In response to the chatter of Trump deserving an award, ICAN Executive Director Beatrice Fihn tweeted that she’d “put in a good word” for Trump if he works with Russian President Vladimir Putin to reduce both countries’ nuclear arsenals.
In a separate statement on last week’s inter-Korea summit, ICAN credited South Korea for the progress rather than Trump.
“The dangerous rhetoric from Donald Trump and the U.S. brought us to the brink of nuclear war, and only careful diplomacy from South Korea has brought us back from it,” ICAN said in a statement Friday.
The talk of Trump deserving a Nobel picked up after the Kim-Moon summit last week resulted in a joint declaration saying they are committed to denuclearizing the peninsula and ending the Korean War.
On Friday, Rep.
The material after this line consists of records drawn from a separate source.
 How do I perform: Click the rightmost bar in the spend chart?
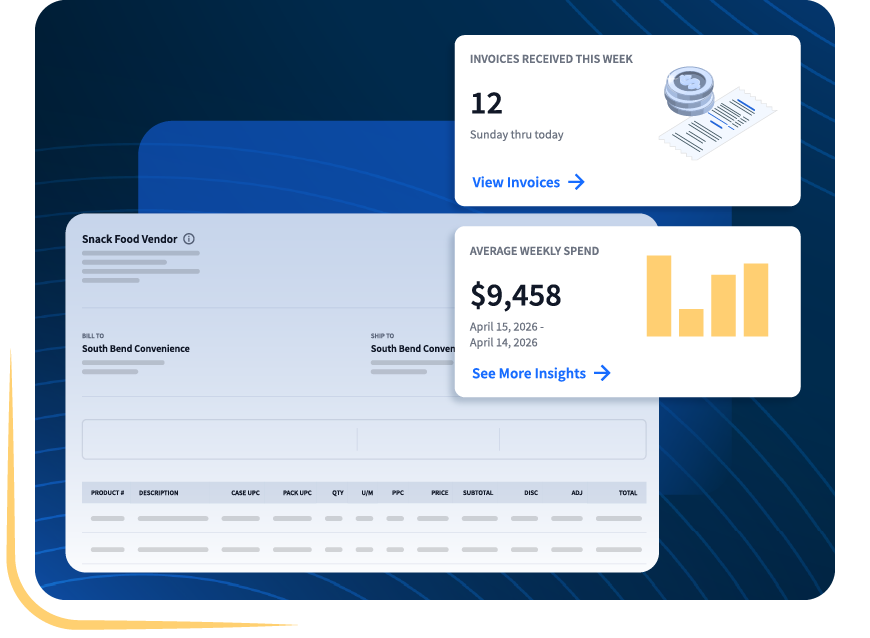[x=756, y=299]
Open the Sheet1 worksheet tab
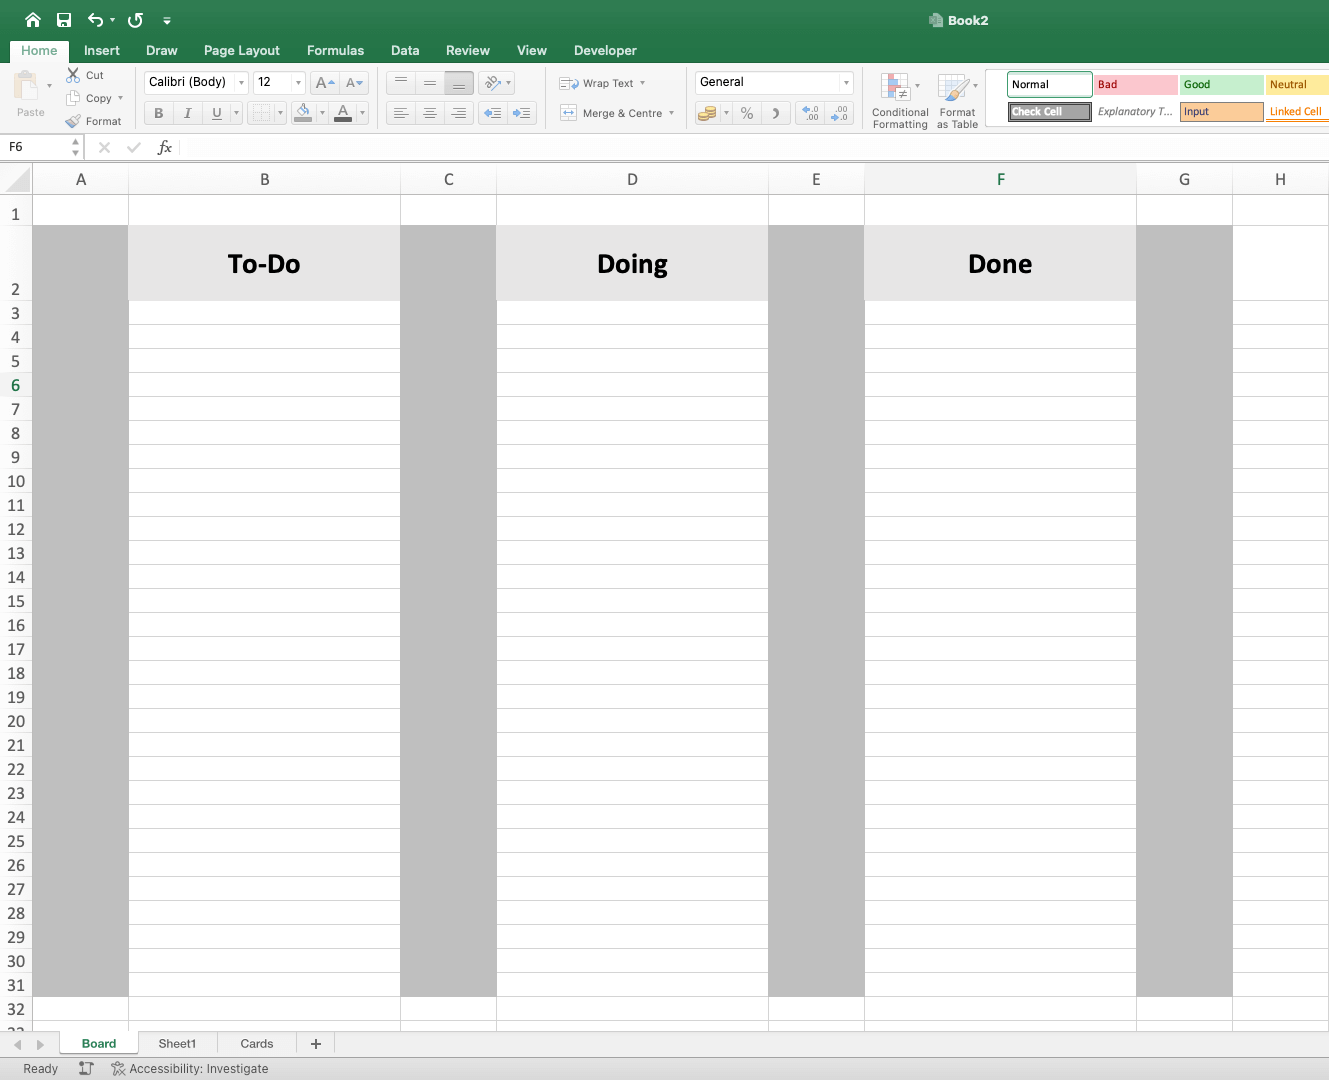 point(176,1043)
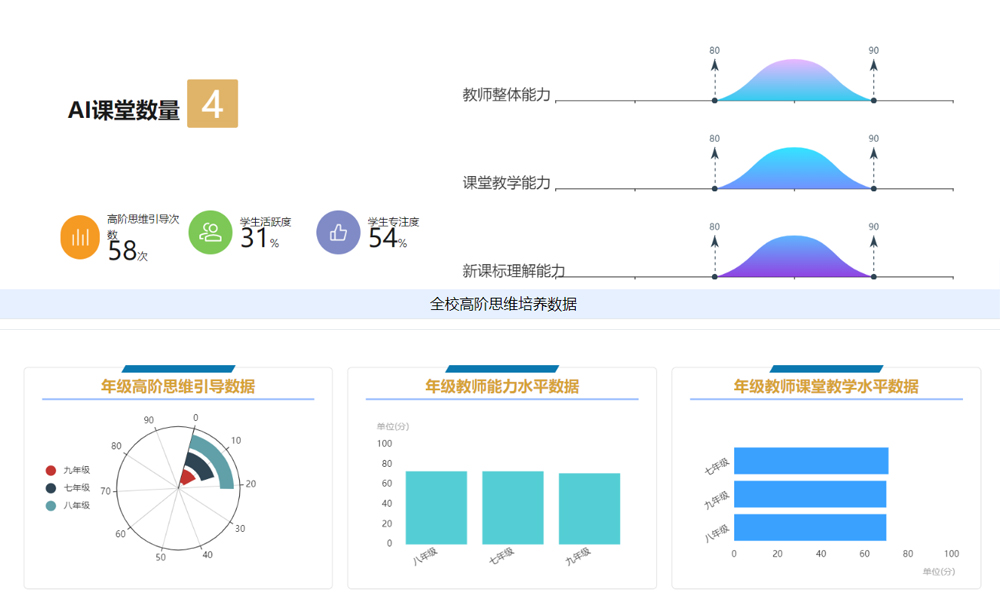This screenshot has width=1000, height=600.
Task: Click the orange bar-chart icon for 高阶思维引导次数
Action: [79, 235]
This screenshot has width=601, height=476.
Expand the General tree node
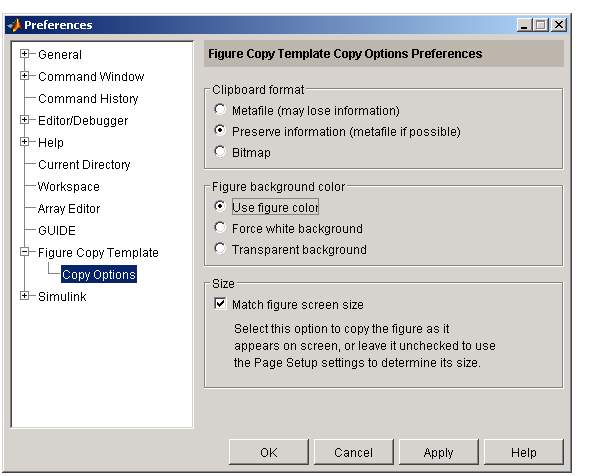tap(25, 54)
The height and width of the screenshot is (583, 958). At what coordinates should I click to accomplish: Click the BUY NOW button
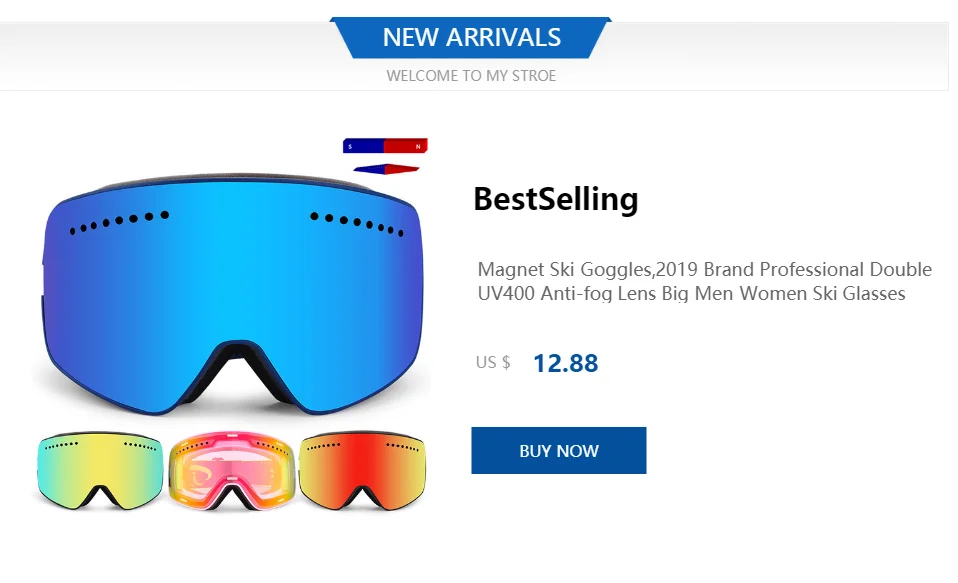point(558,450)
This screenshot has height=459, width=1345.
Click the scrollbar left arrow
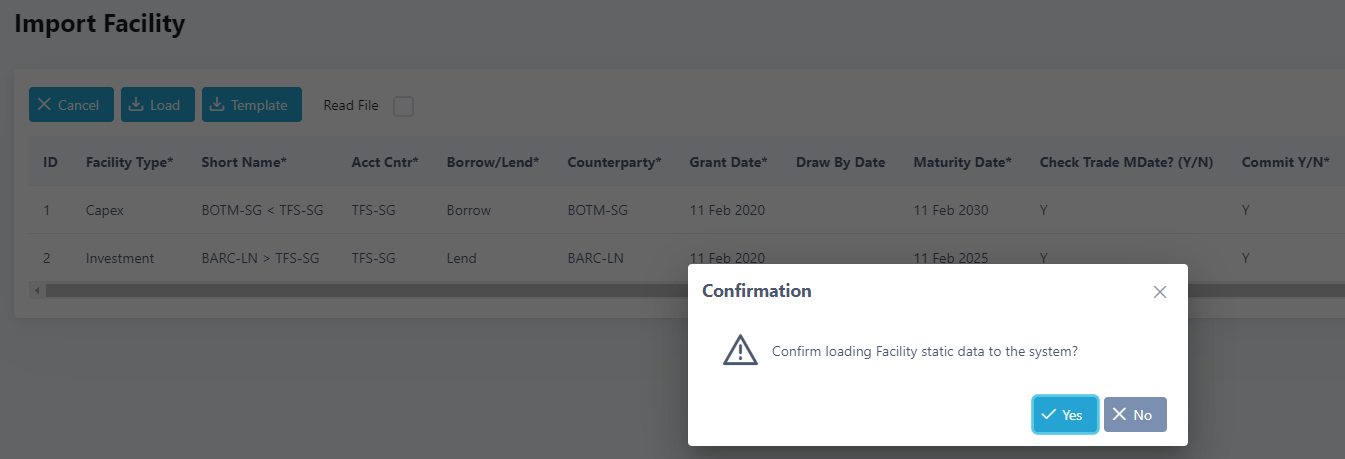[x=38, y=291]
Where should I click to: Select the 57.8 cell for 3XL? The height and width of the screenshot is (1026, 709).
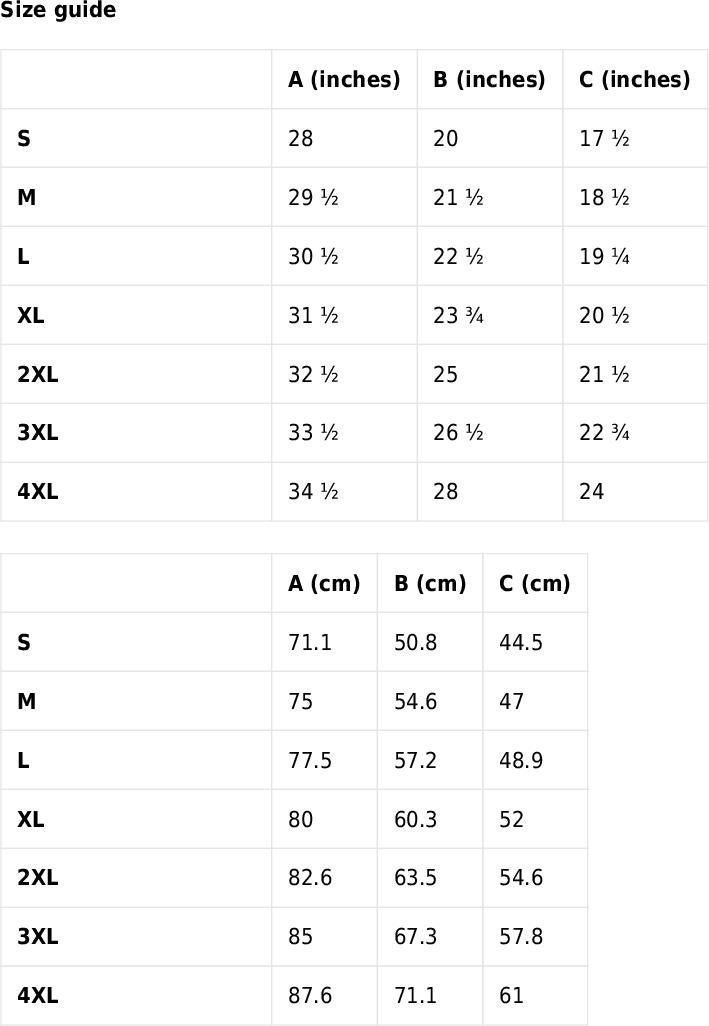point(521,936)
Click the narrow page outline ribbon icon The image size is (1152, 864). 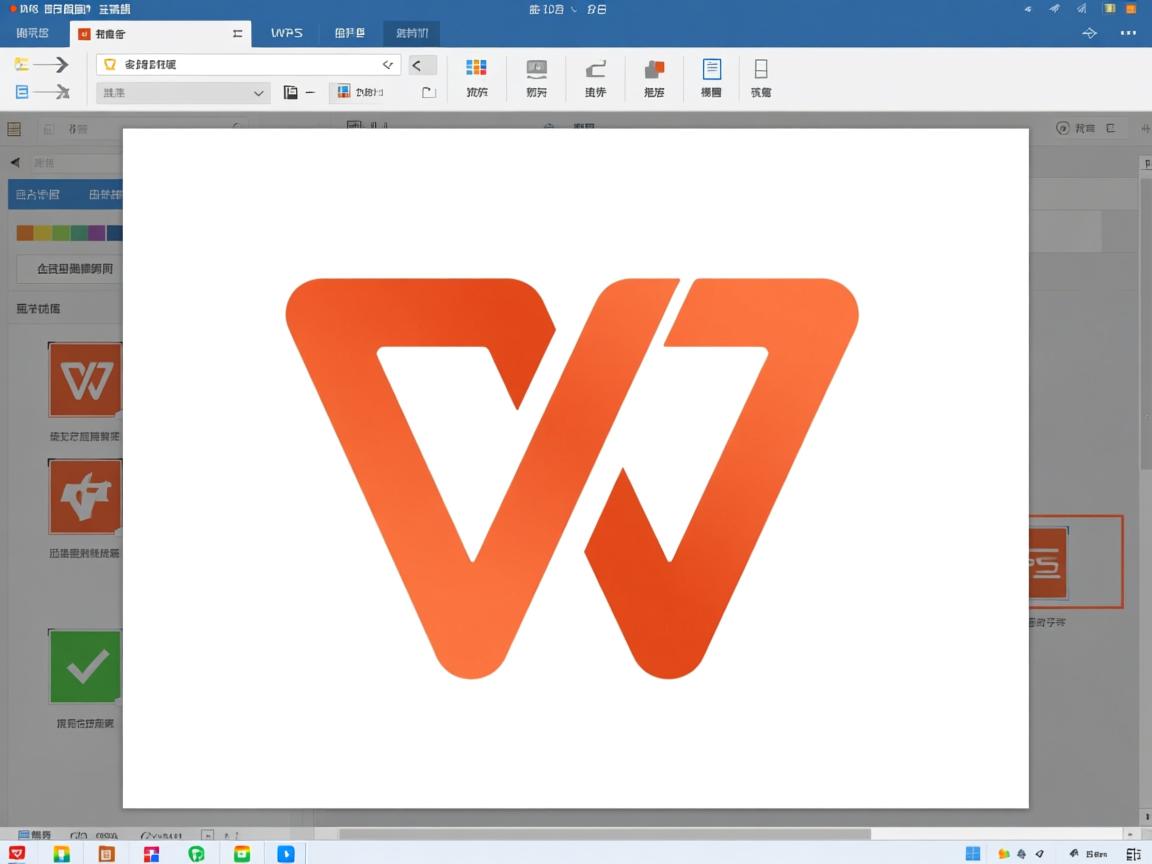[761, 69]
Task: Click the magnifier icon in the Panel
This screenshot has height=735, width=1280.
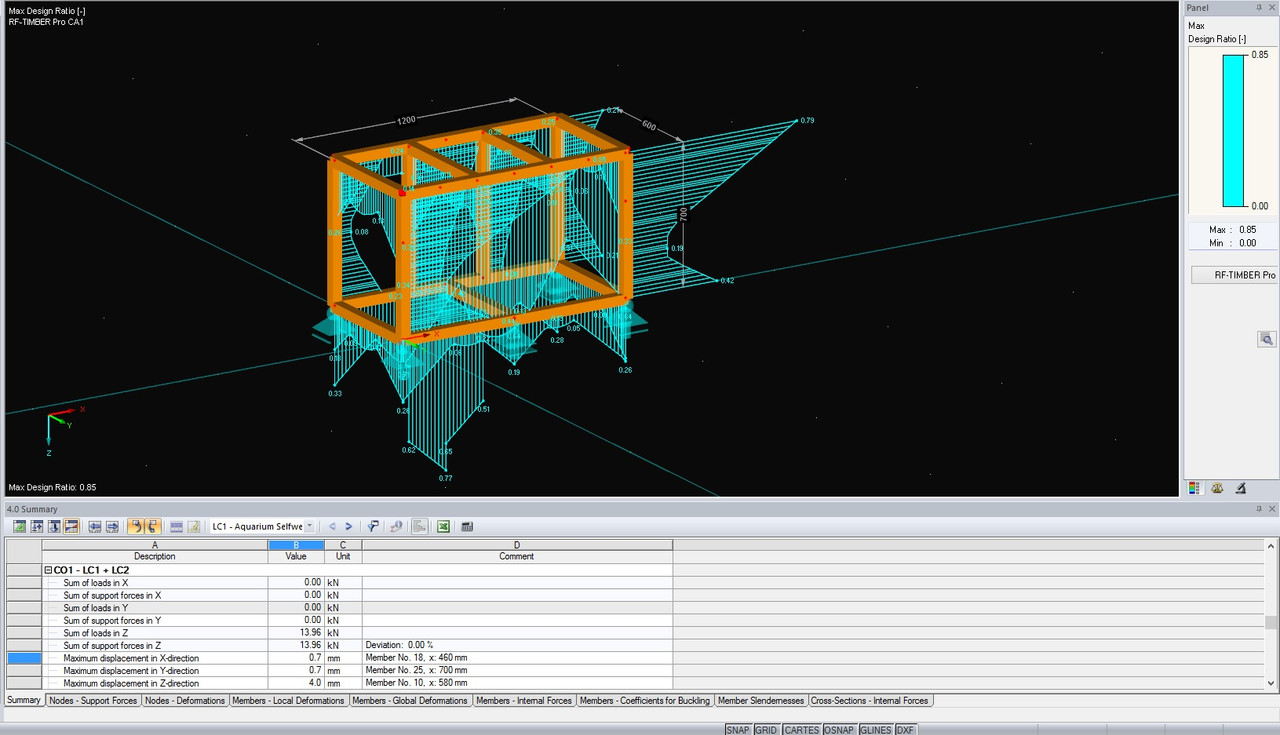Action: tap(1266, 340)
Luke Messer (R-Ind.), who is in a crowded Senate primary campaign, released a statement saying he was gathering support from his colleagues to nominate Trump for the award in 2019. Sen. Lindsey Graham (R-S.C.) has also talked about Trump deserving the award if there’s a peace deal.
During a rally in Michigan on Saturday, attendees, apparently unprompted, began chanting “Nobel” while Trump discussed North Korea. Trump stopped talking and stood smiling as they continued the chant.
“That’s very nice, thank you. That’s very nice. Nobel,” he said with a chuckle at the end. “I just want to get the job done.”
On Monday, Moon told a meeting of senior secretaries that “President Trump should win the Nobel Peace Prize,” according to a South Korean presidential office official who briefed the media.
At least one betting market gives Trump decent odds to win the prize this year. As of Tuesday, Britain-based Ladbrokes gave Trump 10/1 odds, tied with the U.N. refugee agency. The only choice with better odds was a joint win by Moon and Kim, at 4/6.
Still, foreign policy experts have been highlighting Pyongyang’s history of breaking commitments to get rid of its nuclear program, suggesting the Nobel talk is premature.
“It’s definitely too early to be declaring victory, but the progress we’ve seen is not insignificant for sure,” Keiser said. “There have been multiple examples of the world thinking we have made progress in North Korea, all the while they’re developing their nuclear program on the side.”
Henrik Urdal, director of the Peace Research Institute Oslo, said signals from the inter-Korea summit are promising, but it’s still “far too early” to talk about awarding a Nobel Peace Prize to any of the parties in the Korea talks.
The institute is separate from the Nobel Institute, but it annually releases its own list of who the director thinks will make the Nobel’s short list.
The Nobel committee will likely want to see “real and irreversible” change in North Korea before it considers awarding anyone the Peace Prize, Urdal added.
“If successful, however, there is little doubt that solving the conflict on the Korean peninsula would be considered an exceptionally important contribution to global stability, and worthy of a prize,” Urdal said in an email.
“If Trump makes a major contribution to such achievement, he will be considered for the Peace Prize, and it is quite possible that he could get it. However, he has been playing a high-stake game so far, so he needs to demonstrate statesman skills beyond threats and [deterrence] for that to happen.”